Potter told the Senate Homeland Security and Governmental Affairs Federal Financial Management Subcommittee in January the financial situation of the mail service is "grave." To save money, he is proposing cutting back six-day mail delivery to five days -- which would require congressional approval to delete a rider on appropriations bills requiring six-day mail service. The price of a first-class stamp is due to go from 42 to 44 cents in May and commercial mail rates are also scheduled to rise.
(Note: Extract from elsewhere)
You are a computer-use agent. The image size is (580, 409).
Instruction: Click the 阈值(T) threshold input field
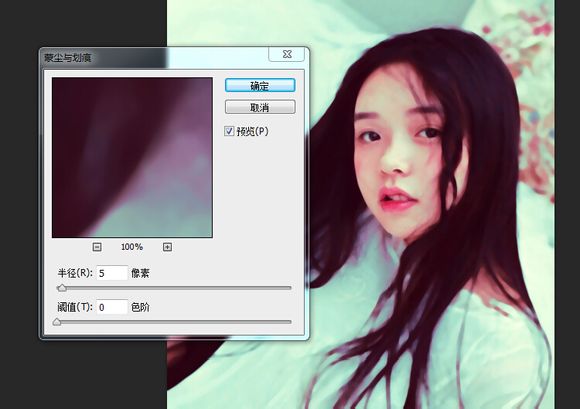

To help reduce the deficit Potter wants Congress to end a structural requirement that it pre-fund health benefits of future retirees that he says will save $2 billion in fiscal 2009. Although Potter and other top executives have received big pay boosts, he told the Senate panel he has frozen all their pay to 2008 levels.
COMMENTS
- As a retired USPS injured employee, I continued to work, WANTED to work, was harrassed continually, not allowed to work sometimes, disrespected, humiliated in front of coworkers, not allowed the same rights and benefits of fellow coworkers, yet all I wanted was to continue to work and do my job. I wasn't allowed to do so with any type of dignity. I worked harder than most people that had never been injured just to prove to mgmt that I COULD do my job, was willing to do even more than my job required, etc. Mgmt never simply does the "right" thing because they might get caught by their boss. It's all about the numbers, people are not treated like people. I have seen what they do to the carriers, the clerks, the mail handlers. They always want more with less, threatening people with their jobs-I don't mean injured people, either. Regular folks. I was actually diagnosed with PTSD and tried to file a worker's comp claim, but of course it's hard to prove, even with documentation. You really do go crazy. Thank God I finally made it to retirement. Full retirement. PMG Potter is not liked by anyone in the USPS. He has done nothing for morale-he is running the PO into the ground. I agree-he doesn't deserve his position or his salary or his perks. Why is the PO paying to move mgrs to move because they got promoted? Let them sell their own homes, move themselves, etc. That would save a bundle.There are tons of ways for the PO to save money-cutting one day of delvery is not it. Doesn't help anyone to do that. jewels Posted April 9, 2009 6:21 PM
- This guy needs to be behind bars ... not leading the way on Postal reform. Joe the Worker Posted March 31, 2009 11:50 PM
- "If supervisors and managers tried to run companies or dividions in the private sector the way they do in the Postal Service now,they would be fired, much be given performance bonuses." Mr. Duran, you've got it backwards: this country's sociopathic leadership is not rewarded because of performance; they are rewarded because they know how to circle the wagons against paeans (peasants) like us. They are rewarded simply because they do the CEO's and executive board's bidding. Greedy amoralists have stuck it to us long enough. I'm not one for violence, but I am one for using the court and penal systems as a new country club for our insatiably greedy sociopaths. Jackson Richards Posted March 30, 2009 10:11 AM
CORRECTION: The original version of this story incorrectly referred to the Postal Rate Regulatory Commission. The correct name of the organization is the Postal Regulatory Commission.